I also intend this repo to be a good opportunity to learn how LLMs work. Although compute shaders aren't the most readable form of source code, I have included lots of detailed comments in the C# code which should help demystify what is going on.
- Clone the repo.
- Make a new Unity project
- Package Manager -> Add Package From Disk -> Choose "package.json" from repo folder.
- A "Perro" menu should appear in Unity, choose "Download Sample Model" to download the model and tokenizer files to StreamingAssets/Models
- Find PerroPastor in your Packages list in the unity Project window, copy the sample scene to your project.
- Run the scene!
- Try entering different prompts in the Llama.Prompt field (they shold be the first few words of a story)
- Check out the RunTransformer function for lots of comments explaining in detail what is going on.
- To run other models, you should be able to run any ggml compatible models in fp32, fp16, or q8_0. Q8_0 is definitely the preference as far as performance goes (I get 3-4 tokens per second on my xps15 with RTX 3050 and 4 gigs of vram).
This project was inspired by Andrej Karpathy's excellent llama2.c project, and owes a huge dept to Andrej and all of his work he has done over the years to support LLM literacy. I find it so much easier to learn how something REALLY works when it is written in a simple language with no dependencies, rather than trying to peer through all the abstractions of higher level libraries like PyTorch. You will see that lots of the naming and overall code flow still owes a great deal to llama2.c, although things have already started to diverge quite a bit, and will diverge a lot more in the next few weeks as I make things a bit more conducive to real-time game execution.
If you are new to LLMs, I HIGHLY recommend his LLM Zero to Hero series on youtube, and especially the Building ChatGPT from Scratch video.
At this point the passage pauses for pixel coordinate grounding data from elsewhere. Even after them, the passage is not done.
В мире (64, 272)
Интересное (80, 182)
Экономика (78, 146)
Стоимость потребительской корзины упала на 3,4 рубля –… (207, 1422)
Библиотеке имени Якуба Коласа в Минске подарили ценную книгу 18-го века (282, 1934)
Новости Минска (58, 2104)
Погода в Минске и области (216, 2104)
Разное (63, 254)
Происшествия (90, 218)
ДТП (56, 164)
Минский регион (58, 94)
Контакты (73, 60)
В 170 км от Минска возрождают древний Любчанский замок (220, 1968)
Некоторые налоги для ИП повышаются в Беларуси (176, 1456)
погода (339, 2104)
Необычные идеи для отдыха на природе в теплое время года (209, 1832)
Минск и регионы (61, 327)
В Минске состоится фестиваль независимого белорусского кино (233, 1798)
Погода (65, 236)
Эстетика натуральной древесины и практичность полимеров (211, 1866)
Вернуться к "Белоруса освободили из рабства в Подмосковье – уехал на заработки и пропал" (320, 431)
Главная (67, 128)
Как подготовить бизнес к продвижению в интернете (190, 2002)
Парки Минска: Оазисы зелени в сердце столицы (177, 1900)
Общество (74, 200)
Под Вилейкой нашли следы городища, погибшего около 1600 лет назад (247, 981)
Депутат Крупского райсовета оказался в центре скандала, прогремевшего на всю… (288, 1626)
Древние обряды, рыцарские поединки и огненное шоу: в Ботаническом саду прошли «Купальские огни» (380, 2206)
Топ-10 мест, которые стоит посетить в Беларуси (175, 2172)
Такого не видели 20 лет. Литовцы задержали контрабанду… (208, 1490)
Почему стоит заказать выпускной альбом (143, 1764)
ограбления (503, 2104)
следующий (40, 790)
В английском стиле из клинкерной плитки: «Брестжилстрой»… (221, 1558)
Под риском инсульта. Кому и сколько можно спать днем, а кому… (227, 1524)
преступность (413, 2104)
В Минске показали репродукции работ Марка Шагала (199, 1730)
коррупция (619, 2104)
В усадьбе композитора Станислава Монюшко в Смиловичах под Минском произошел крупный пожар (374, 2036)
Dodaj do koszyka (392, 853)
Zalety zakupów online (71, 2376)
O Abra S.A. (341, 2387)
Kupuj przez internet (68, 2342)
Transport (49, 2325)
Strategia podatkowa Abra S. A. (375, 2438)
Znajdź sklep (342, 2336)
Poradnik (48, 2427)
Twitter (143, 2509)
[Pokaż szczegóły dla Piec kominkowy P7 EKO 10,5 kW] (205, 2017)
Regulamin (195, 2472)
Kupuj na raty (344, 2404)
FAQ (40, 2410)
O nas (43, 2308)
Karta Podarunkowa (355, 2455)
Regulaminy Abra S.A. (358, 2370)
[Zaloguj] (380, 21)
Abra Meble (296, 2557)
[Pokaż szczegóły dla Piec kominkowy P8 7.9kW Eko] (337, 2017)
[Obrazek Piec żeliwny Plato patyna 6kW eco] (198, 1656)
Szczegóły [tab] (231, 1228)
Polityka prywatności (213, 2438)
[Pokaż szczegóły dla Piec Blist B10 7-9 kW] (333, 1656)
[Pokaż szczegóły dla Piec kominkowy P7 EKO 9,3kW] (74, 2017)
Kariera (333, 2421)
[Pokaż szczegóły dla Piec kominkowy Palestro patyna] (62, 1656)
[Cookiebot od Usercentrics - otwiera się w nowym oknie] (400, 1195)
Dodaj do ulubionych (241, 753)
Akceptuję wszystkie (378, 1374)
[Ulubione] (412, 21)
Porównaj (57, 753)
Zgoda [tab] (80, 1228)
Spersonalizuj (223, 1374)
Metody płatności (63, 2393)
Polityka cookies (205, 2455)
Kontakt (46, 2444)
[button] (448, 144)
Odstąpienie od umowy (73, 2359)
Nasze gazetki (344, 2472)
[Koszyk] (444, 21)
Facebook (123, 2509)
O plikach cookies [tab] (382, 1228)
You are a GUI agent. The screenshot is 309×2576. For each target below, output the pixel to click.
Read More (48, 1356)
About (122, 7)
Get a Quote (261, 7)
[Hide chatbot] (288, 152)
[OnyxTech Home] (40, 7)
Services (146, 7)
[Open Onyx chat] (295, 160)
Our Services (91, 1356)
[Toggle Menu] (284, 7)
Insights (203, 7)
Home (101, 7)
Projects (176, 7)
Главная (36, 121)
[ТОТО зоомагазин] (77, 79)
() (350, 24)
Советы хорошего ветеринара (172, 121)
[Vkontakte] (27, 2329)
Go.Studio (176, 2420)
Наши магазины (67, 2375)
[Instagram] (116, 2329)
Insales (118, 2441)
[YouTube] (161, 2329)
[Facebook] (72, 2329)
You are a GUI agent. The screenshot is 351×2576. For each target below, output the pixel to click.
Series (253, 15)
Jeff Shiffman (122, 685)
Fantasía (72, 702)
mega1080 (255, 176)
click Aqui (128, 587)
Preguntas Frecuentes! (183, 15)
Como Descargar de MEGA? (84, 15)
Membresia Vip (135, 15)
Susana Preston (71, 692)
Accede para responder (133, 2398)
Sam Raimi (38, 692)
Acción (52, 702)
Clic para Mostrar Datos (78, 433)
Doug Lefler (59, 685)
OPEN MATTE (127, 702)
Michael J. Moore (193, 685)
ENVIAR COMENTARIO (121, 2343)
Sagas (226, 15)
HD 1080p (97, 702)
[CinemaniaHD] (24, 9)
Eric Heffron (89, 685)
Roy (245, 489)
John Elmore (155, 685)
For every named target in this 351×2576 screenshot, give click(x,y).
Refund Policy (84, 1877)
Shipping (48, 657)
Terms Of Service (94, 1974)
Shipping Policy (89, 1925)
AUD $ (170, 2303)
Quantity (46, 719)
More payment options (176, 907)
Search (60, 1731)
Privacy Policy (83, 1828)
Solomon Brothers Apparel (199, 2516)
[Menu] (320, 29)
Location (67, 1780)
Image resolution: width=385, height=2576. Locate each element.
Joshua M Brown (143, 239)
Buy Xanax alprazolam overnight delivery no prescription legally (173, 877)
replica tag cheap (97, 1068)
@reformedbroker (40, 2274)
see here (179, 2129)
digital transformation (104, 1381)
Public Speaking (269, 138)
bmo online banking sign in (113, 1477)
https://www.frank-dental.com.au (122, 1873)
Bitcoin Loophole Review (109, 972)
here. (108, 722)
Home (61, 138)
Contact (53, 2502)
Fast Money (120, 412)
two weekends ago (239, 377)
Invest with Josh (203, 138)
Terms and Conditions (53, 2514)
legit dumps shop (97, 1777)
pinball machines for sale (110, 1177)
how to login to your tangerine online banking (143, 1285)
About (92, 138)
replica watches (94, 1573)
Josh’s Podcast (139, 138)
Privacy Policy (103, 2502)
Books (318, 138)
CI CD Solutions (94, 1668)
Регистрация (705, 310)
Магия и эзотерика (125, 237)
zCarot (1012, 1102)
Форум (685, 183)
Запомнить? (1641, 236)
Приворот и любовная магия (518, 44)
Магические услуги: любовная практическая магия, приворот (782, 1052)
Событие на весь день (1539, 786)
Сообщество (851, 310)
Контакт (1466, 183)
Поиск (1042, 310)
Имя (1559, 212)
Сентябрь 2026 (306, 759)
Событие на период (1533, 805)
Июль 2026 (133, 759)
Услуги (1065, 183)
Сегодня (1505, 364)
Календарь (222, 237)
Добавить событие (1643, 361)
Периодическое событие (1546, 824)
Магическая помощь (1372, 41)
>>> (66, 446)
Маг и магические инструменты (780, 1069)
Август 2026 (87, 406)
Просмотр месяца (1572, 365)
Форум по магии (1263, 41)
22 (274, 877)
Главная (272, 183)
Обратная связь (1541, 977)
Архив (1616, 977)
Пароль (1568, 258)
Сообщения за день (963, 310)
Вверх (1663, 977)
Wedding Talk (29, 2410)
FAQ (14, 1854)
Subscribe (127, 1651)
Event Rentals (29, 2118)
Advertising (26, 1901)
If you already know c and aren't very familiar with compute shaders, you may find it easier to read through his llama2.c project first.
- Support a few more ggml quantization formats (right now just fp16 and q8_0).
- LOTS of easy optimizations in the existing kernels.
- Add topk filtering.
- Fuse compute kernels to reduce draw calls and intermediate memory usage.
- Add support for Sentis when they support 8 bit quantization.
- Implement asyncrhonous model loading to reduce memory usage during startup.
- Add support for pipelined execution of multiple instances of the same model.
- Add support for LoRA weights at inference time to enable multiple variations on one base model at runtime.